→ Information supplied
==========

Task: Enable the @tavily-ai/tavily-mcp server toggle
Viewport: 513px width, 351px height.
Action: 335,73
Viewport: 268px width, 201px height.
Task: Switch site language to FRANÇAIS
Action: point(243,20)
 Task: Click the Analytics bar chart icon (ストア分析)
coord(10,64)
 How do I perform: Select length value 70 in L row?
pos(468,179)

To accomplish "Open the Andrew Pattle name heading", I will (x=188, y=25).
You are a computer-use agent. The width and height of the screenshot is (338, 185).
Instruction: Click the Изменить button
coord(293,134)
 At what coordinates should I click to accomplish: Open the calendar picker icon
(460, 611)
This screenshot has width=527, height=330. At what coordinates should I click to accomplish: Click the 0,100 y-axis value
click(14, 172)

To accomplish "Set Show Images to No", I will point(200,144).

==========

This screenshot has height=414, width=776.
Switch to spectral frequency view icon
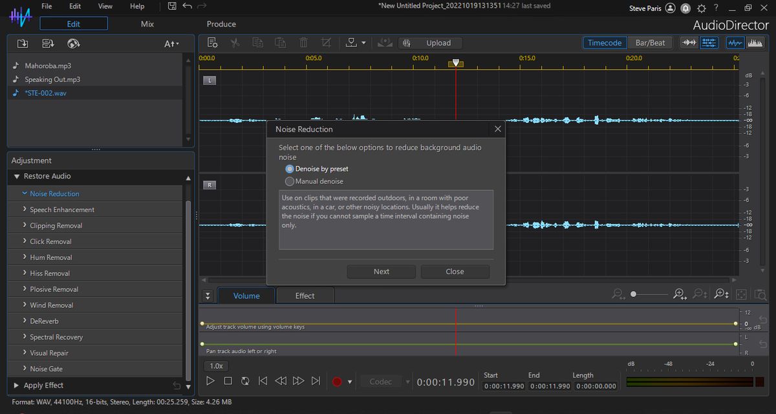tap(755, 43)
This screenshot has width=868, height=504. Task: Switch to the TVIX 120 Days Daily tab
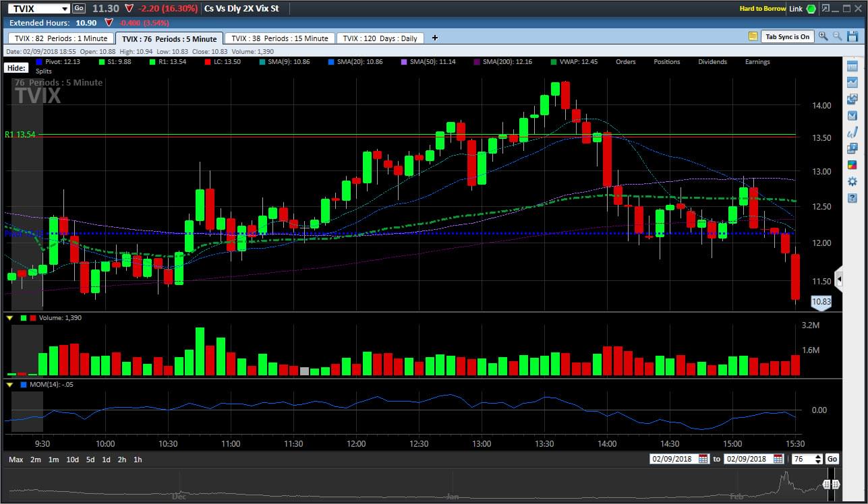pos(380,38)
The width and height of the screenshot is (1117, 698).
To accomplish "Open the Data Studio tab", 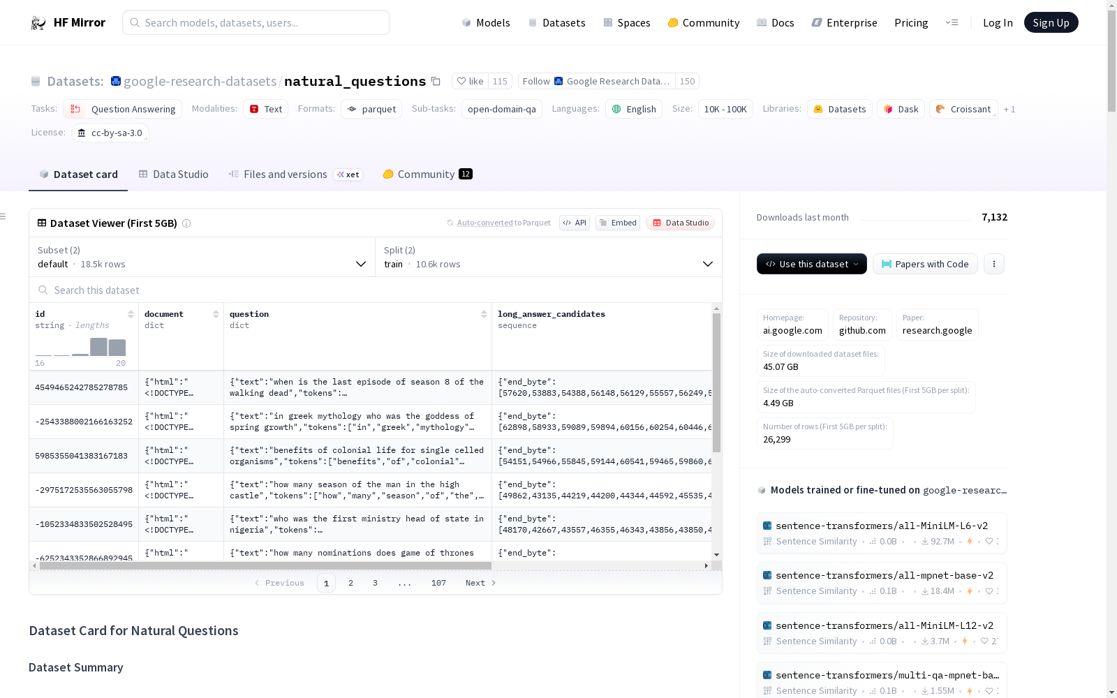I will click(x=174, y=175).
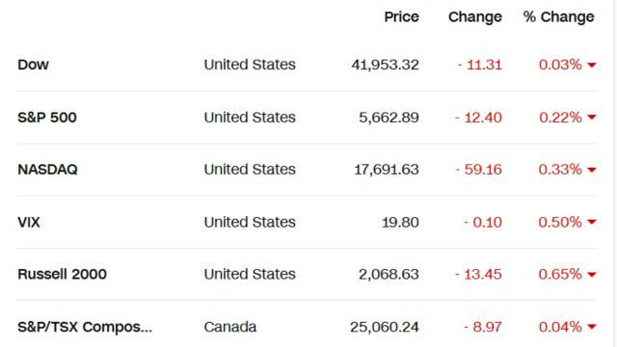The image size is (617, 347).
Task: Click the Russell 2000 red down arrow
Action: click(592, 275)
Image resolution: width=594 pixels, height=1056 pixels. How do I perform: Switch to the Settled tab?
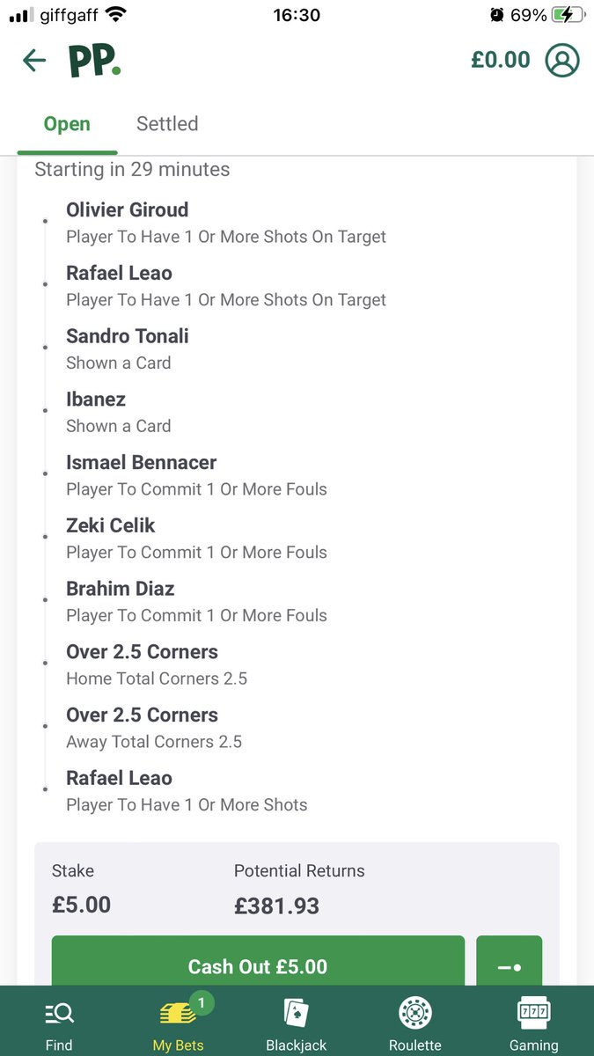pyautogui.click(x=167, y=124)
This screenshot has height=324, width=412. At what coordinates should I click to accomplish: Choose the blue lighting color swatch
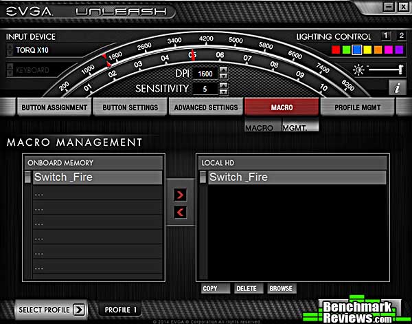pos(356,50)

==========

→ Prompt
Among the lines above, repeat exactly those from the line with "Viewport: 513px width, 351px height." to the line with "You are a computer-use", counting both ends.

→ Output
Viewport: 513px width, 351px height.
Action: 335,73
Viewport: 268px width, 201px height.
Task: Switch site language to FRANÇAIS
Action: point(243,20)
 Task: Click the Analytics bar chart icon (ストア分析)
coord(10,64)
 How do I perform: Select length value 70 in L row?
pos(468,179)

To accomplish "Open the Andrew Pattle name heading", I will (x=188, y=25).
You are a computer-use agent. The width and height of the screenshot is (338, 185).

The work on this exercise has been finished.